Task brief —
Excluding pictures, retype exactly the lines from the one with "Given: Select Monday's Lunch on your Own row" through the end of the records that follow.

Dataset excerpts —
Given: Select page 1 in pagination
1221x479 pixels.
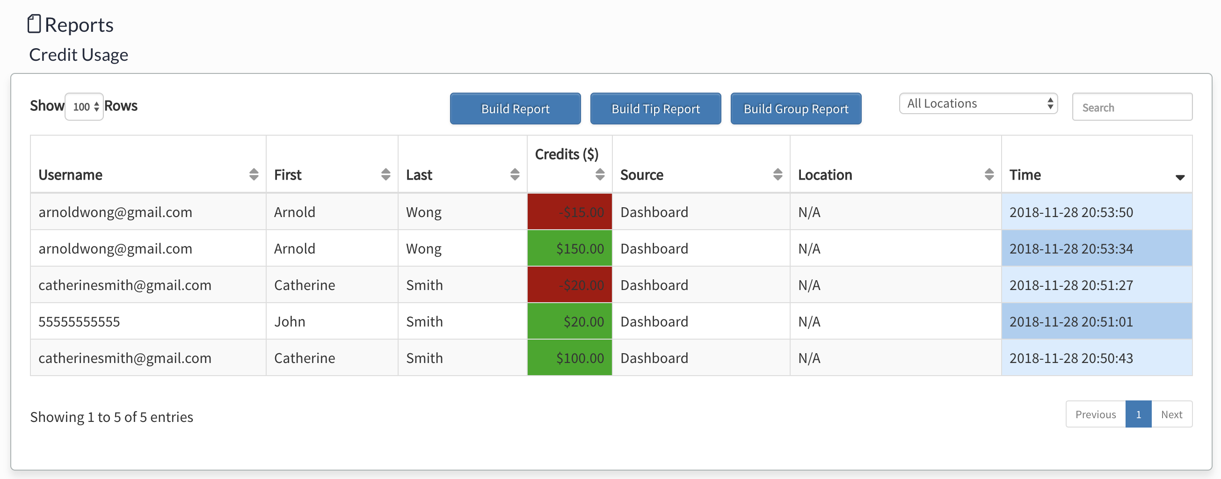Looking at the screenshot, I should tap(1138, 414).
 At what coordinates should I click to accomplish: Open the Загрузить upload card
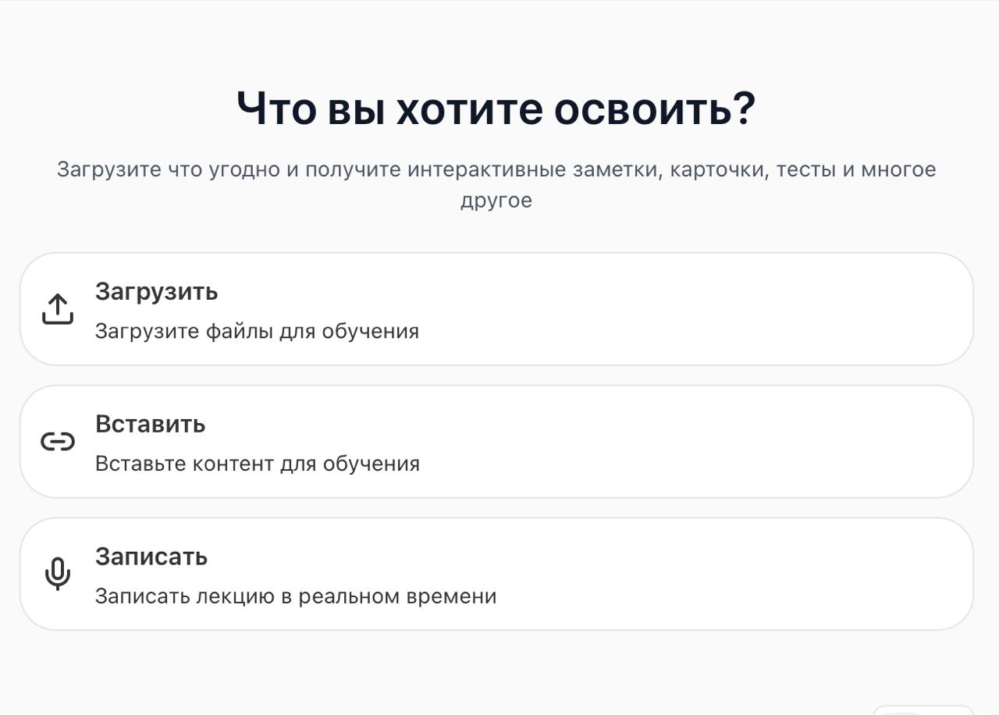point(496,309)
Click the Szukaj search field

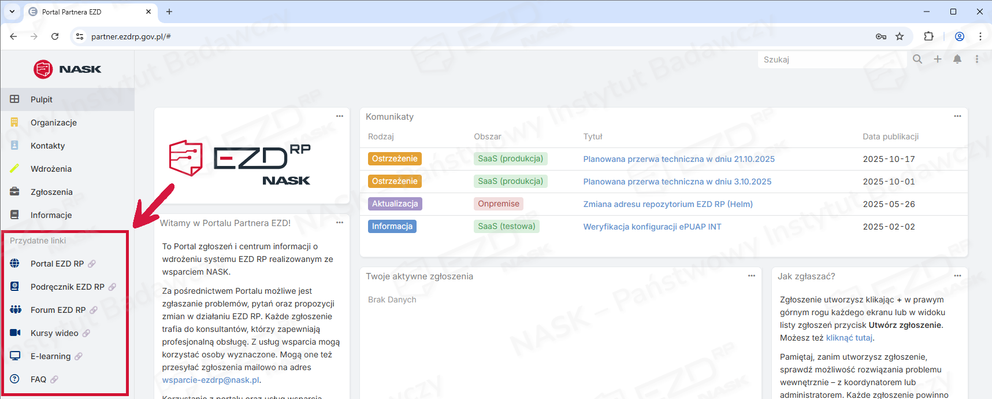coord(832,60)
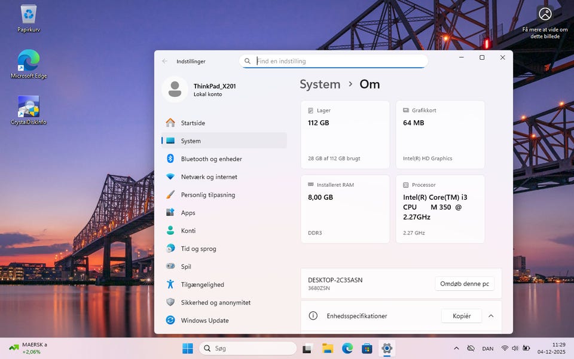Open Bluetooth og enheder settings
This screenshot has height=359, width=574.
coord(211,159)
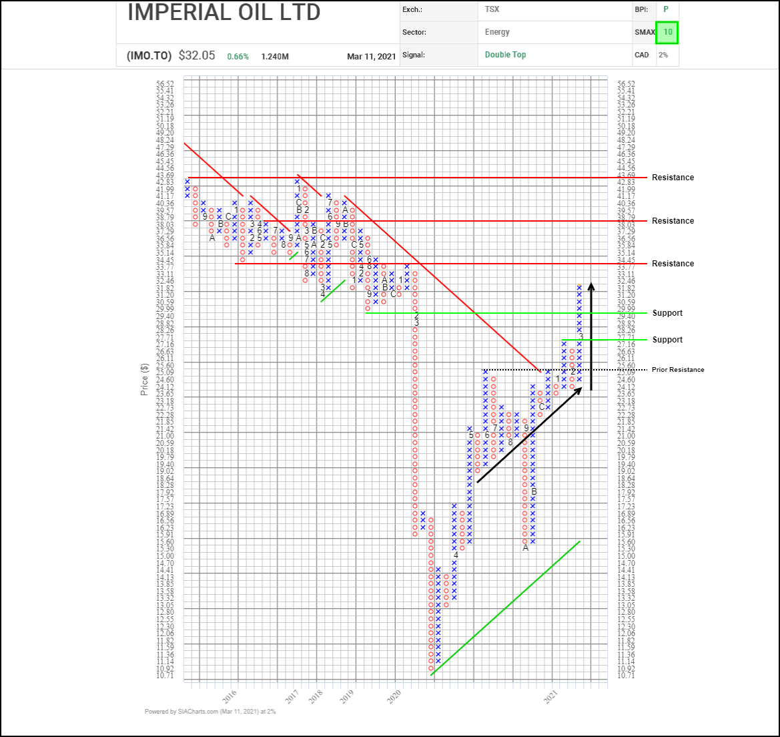Click the $32.05 price value

click(197, 55)
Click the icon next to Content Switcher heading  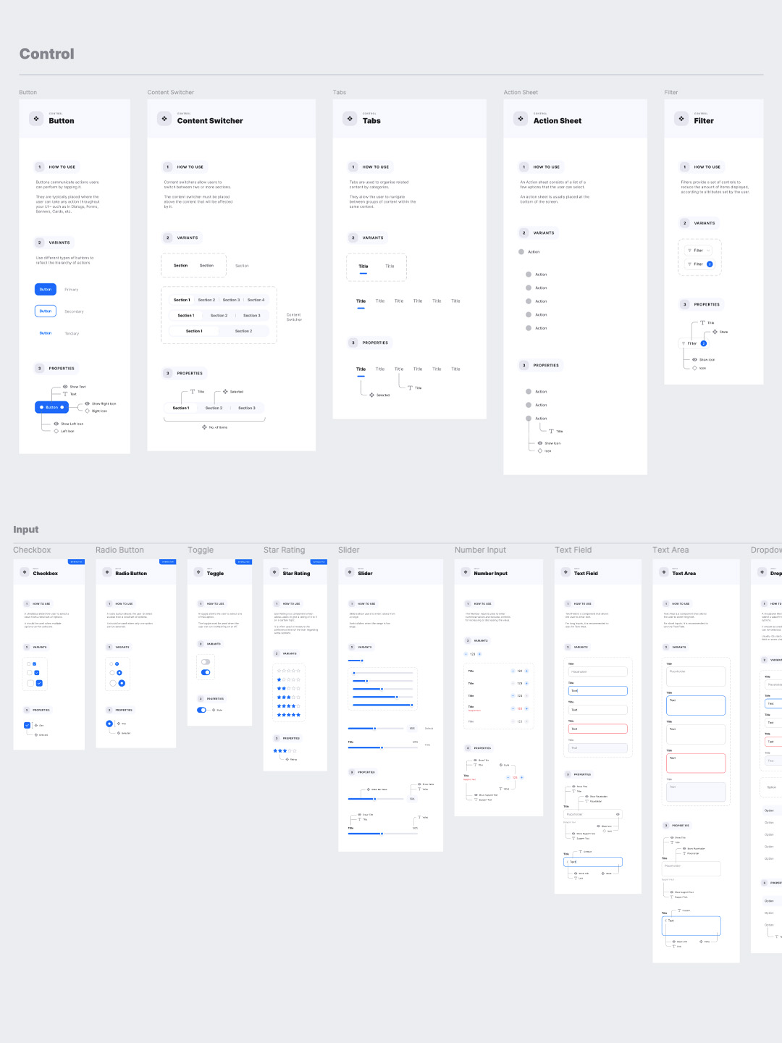pos(164,119)
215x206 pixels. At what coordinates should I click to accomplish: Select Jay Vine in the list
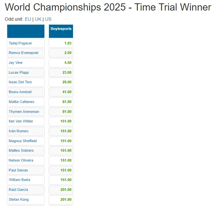16,63
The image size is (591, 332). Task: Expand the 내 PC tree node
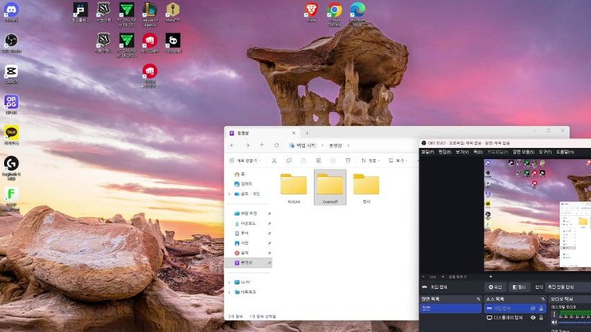pyautogui.click(x=229, y=282)
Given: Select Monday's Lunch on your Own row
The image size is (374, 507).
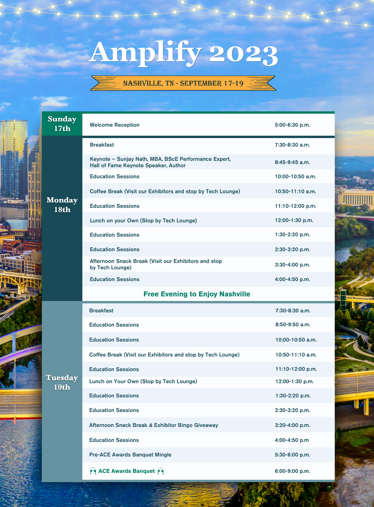Looking at the screenshot, I should [143, 221].
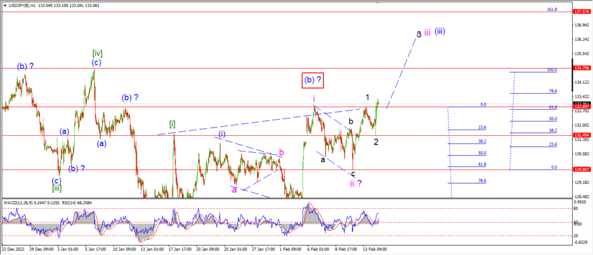Click the pink 'b' triangle label
This screenshot has width=593, height=255.
[281, 152]
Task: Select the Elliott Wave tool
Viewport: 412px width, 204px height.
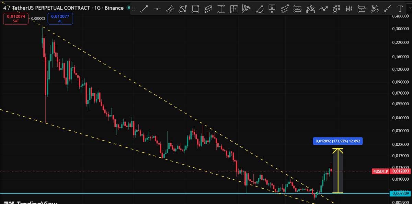Action: [310, 9]
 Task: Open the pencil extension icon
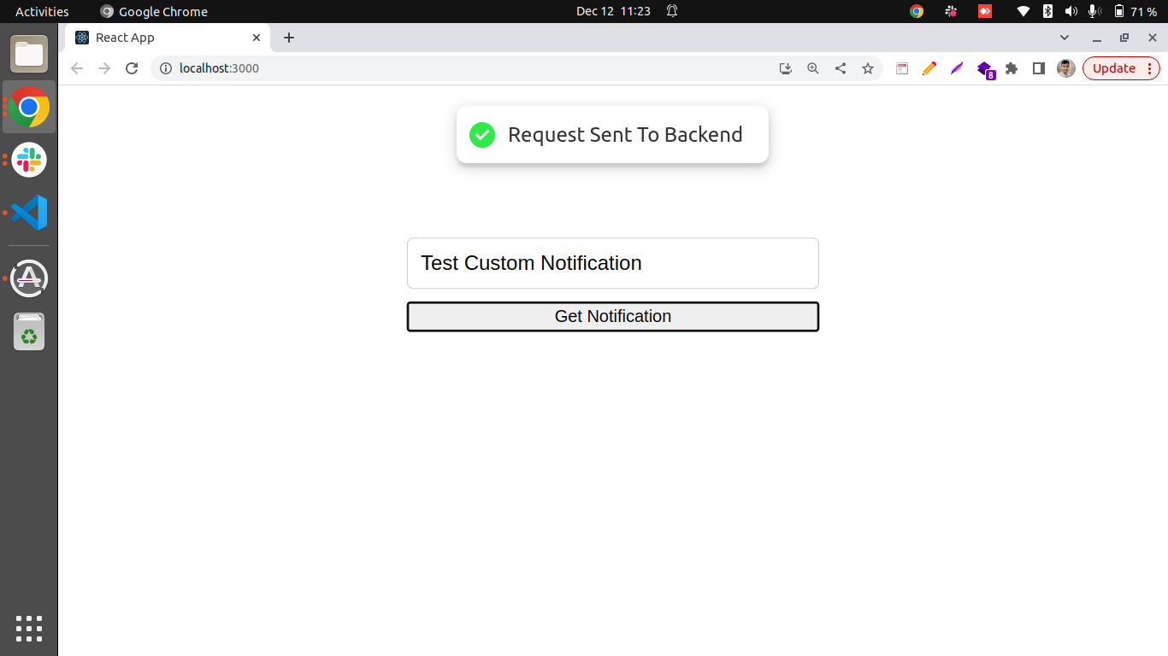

Exercise response —
Given: Select Monday's Lunch on your Own row
The image size is (374, 507).
Looking at the screenshot, I should [143, 221].
Click the pink 'b' triangle label
This screenshot has width=593, height=255.
[281, 152]
Task: Select the Elliott Wave tool
Viewport: 412px width, 204px height.
Action: [310, 9]
 Task: Open the pencil extension icon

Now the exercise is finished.